There are a number of methods, depending on your exact situation. For small, well-formed files (say, less than 1M, with regular sized lines), you might use Vim
in ex
mode:
ex -snc '$-11,$d|x' smallish_file.txt
-s
-> silent; this is batch processing, so no UI necessary (faster)
-n
-> No need for an undo buffer here
-c
-> the command list
'$-11,$d'
-> Select the 11 lines from the end to the end (for a total of 12 lines) and delete them. Note the single quote so that the shell does not interpolate $d
as a variable.
x
-> "write and quit"
For a similar, perhaps more authentic throw-back to '69, the ed
line-editor could do this for you:
ed -s smallish_file.txt <<< $'-11,$d\nwq'
- Note the
$
outside of the single quote, which is different from the ex command above.
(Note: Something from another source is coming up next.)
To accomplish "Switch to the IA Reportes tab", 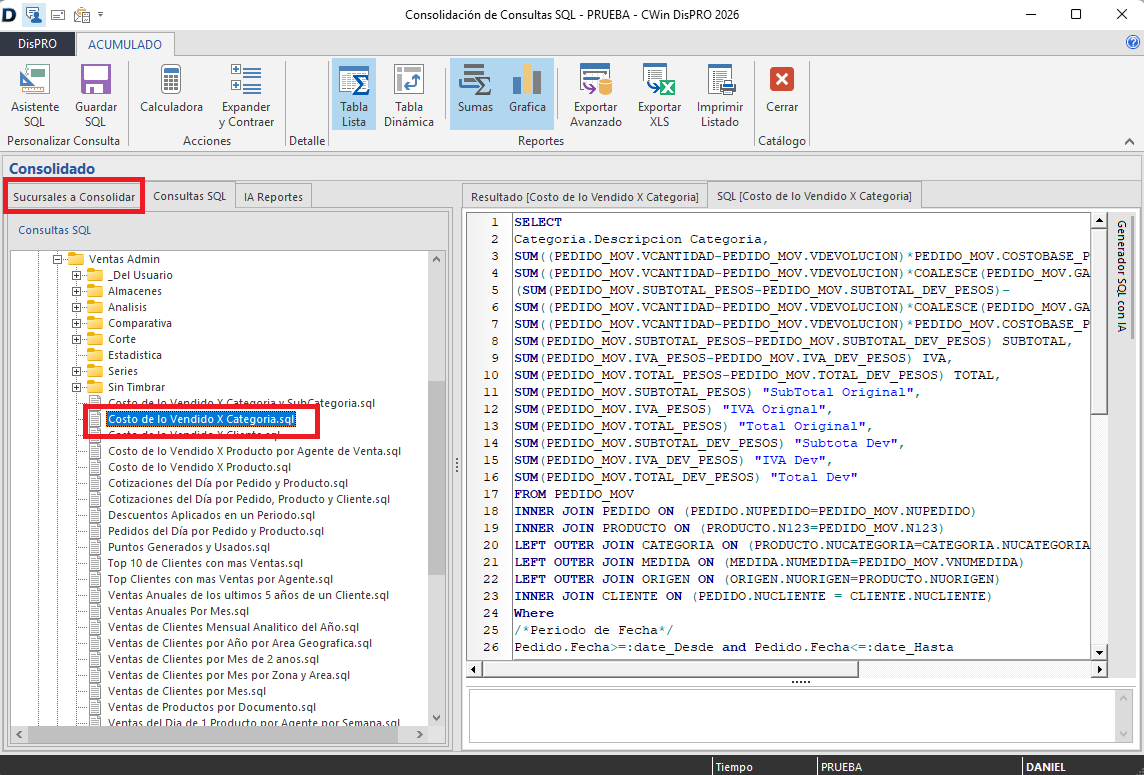I will pyautogui.click(x=273, y=197).
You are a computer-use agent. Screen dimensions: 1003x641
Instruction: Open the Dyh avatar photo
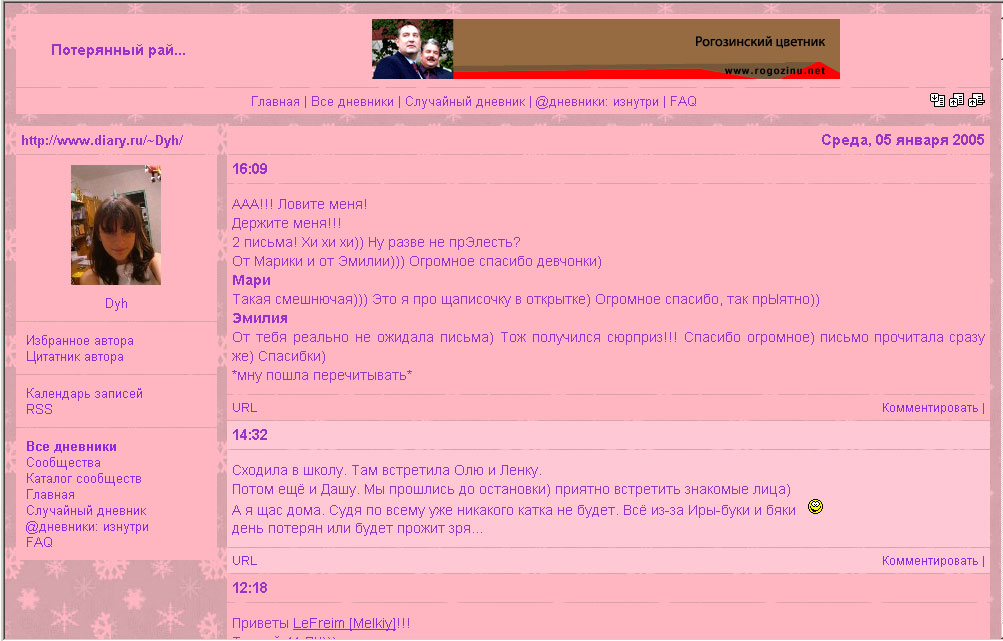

If Vim/ex and Ed are scary, you could use sed
with some shell help:
sed -i "$(($(wc -l < smallish_file.txt) - 11)),\$d" smallish_file.txt
-i
-> inplace: write the change to the file
- The line count less 11 for a total of 12 lines. Note the escaped dollar symbol (
$
) so the shell does not interpolate it.
But using the above methods will not be performant for larger files (say, more than a couple of megs). For larger files, use the intermediate/temporary file method, as the other answers have described. A sed
approach:
tac some_file.txt | sed '1,12d' | tac > tmp && mv tmp some_file.txt
- tac to reverse the line order
- sed to remove the last (now first) 12 lines
- tac to reverse back to the original order
More efficient than sed
is a head
approach:
head -n -12 larger_file.txt > tmp_file && mv tmp_file larger_file.txt
-n NUM
show only the first NUM lines. Negated as we've done, shows up to the last NUM lines.
But for real efficiency -- perhaps for really large files or for where a temporary file would be unwarranted -- truncate the file in place. Unlike the other methods which involve variations of overwriting the entire old file with entire the new content, this one will be near instantaneous no matter the size of the file.
# In readable form:
BYTES=$(tail -12 really_large.txt | wc -c)
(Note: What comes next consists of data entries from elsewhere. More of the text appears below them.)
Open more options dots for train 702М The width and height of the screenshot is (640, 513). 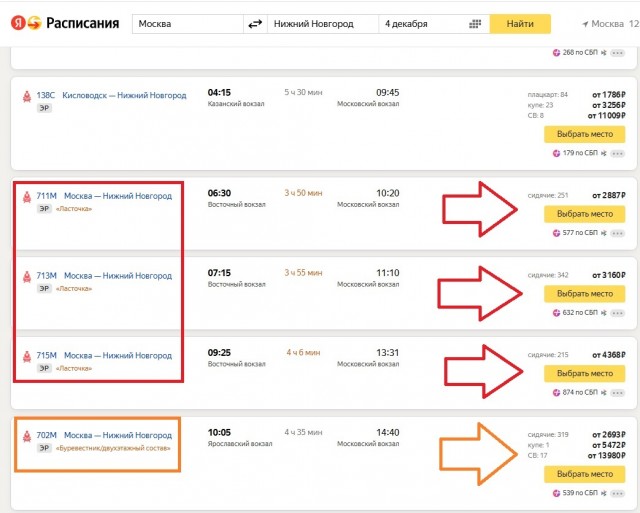(618, 493)
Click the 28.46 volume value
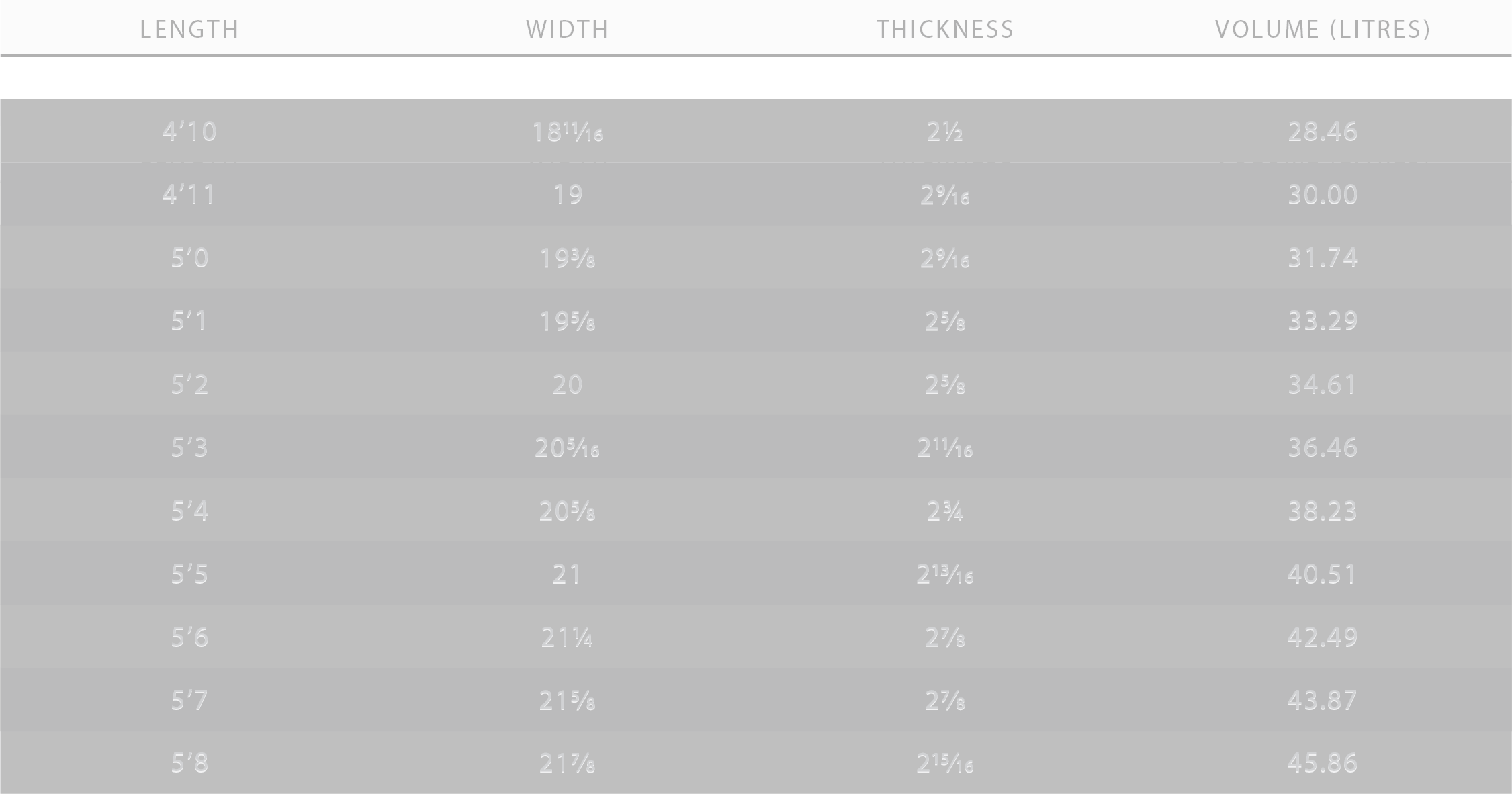 (x=1323, y=132)
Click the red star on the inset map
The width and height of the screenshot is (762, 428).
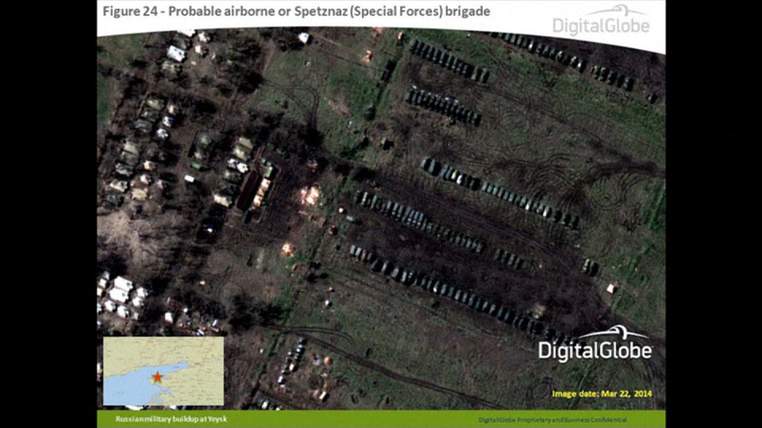click(157, 377)
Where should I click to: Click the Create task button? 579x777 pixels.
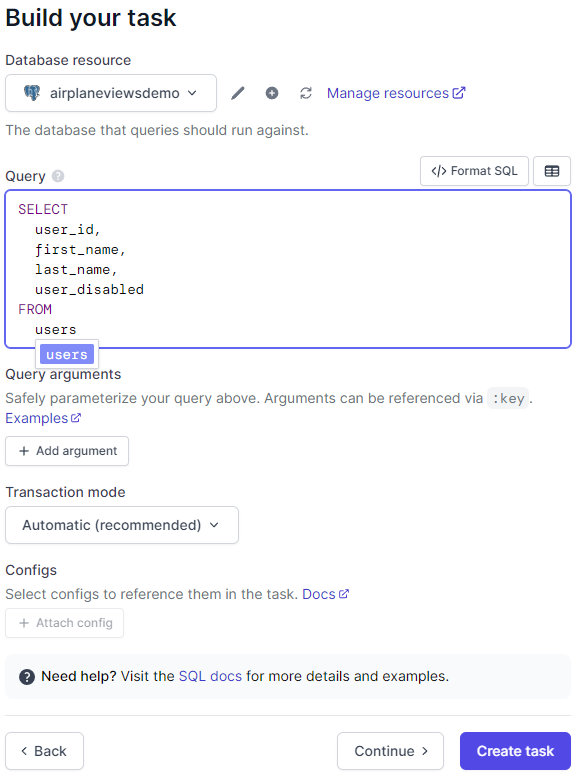516,751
truncate -s -$BYTES really_large.txt
# Inline, perhaps as part of a script
truncate -s -$(tail -12 really_large.txt | wc -c) really_large.txt
The truncate
command makes files exactly the specified size in bytes. If the file is too short, it will make it larger, and if the file is too large, it will chop off the excess really efficiently. It does this with filesystem semantics, so it involves writing usually no more than a couple of bytes. The magic here is in calculating where to chop:
-s -NUM
-> Note the dash/negative; says to reduce the file by NUM bytes
$(tail -12 really_large.txt | wc -c)
-> returns the number of bytes to be removed
So, you pays your moneys and takes your choices. Choose wisely!